Insight from the Founder
One of the things we love about Canary is how accessible their founder is. Haroon Meer frequently jumps into customer discussions and sheds light on their products. We asked Haroon how his experience in penetration testing helped in the development of the Canary. His response is included below:
Our pen-testing background is deeply tied to Canary on several levels:
1) Lots and lots of our design and architecture choices are rooted in our red-team backgrounds. We won’t span VLANS. We run in managed languages and use a sandbox to limit the possible blast radius of attacks. We make sure that our security device is a pretty secure device too.
2) We built Canary because with years and years of breaking into networks, it was only a rare handful of times that we were discovered before handing in the report. Something had to change that.
3) We have worked really hard to simplify Canary because one of the un-mentioned problems we saw pen-testing, was that defenders often had plans to deploy detection, plans to maximize SIEM usage, plans to… that were never completed and were always ongoing. Canaries deploy in 4 minutes and are immediately useful.
Haroon Meer, Founder, Thinkst
How does a Canary help me?
Canaries are easy to deploy, require no maintenance and take less than 5 minutes from unboxing to initial configuration and deployment. Pre-configured profiles allow for rapid deployment. Fine-grained options allow for specific tuning in order to blend into your network and appear as a legitimate system. Once deployed, the device is at work protecting your network and will provide an early warning of suspicious activity. Attackers will prowl around a network looking for systems that may have vulnerabilities, misconfigurations or contain high-value information. When an attacker performs a port scan, a brute force attack, downloads files from the file share, accesses a fake website or interacts with the device, it will generate alerts.

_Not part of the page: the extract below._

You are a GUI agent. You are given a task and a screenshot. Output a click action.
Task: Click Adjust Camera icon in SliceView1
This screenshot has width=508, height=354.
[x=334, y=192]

Alerts generated are high-value because of the simplistic nature of the Canary. With a Canary, there is no need for fancy machine learning, Artificial Intelligence, anomaly detection or other buzzwords. It has no real purpose for users or devices to interact with it. Alerts can be fine-tuned to avoid alerts from VA scanners, asset management tools, or other network services and agents. If there is an interaction with a Canary, alerts will be generated, and an investigation is required. A centralized console allows for viewing, monitoring of alerts, device status and configuration.
The Thinkst Canary is a rare security product that seeks to achieve its purpose of identifying intruders and reducing detection time by requiring the least monitoring, maintenance, configuration and overhead by IT and security staff. Many products and tools require on-going monitoring, constant configuration, tuning and investigation. The Canary is doing its job well if you don’t think it’s working or forget it’s even there. While Canaries are a great option for detecting intruders, it is always ideal to prevent an intrusion in the first place.
Preventing a Breach
At Packetlabs, we specialize in preventing attackers from successfully breaching client systems. Our experience team of ethical-hackers are highly skilled in the discovery, identification and exploitation of vulnerabilities in your organization’s networks, web applications and mobile applications. Once vulnerabilities are identified, an organization can then use this information to remediate vulnerabilities, reduce attack surface and mitigate risk.